_What is required_. Every line of the records below that holds the word "agent" belongs in the answer.
-- Opening Marker --
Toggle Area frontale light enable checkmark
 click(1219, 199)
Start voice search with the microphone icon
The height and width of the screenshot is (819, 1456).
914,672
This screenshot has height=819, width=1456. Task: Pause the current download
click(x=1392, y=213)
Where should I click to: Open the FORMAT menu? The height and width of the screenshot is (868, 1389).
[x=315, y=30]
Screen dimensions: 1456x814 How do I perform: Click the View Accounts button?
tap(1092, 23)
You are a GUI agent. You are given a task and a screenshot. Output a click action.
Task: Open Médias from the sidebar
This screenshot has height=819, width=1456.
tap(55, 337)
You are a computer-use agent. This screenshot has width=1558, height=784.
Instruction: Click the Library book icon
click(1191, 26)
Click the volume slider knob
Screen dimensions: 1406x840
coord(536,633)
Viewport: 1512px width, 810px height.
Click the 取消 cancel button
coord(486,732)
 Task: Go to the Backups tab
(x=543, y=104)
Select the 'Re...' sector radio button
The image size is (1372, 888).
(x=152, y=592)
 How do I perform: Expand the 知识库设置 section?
-- Closing Marker --
_Output of the task_.
You are a GUI agent. You are given a task and a screenshot. Output a click action.
You are a computer-use agent. This screenshot has width=1558, height=784.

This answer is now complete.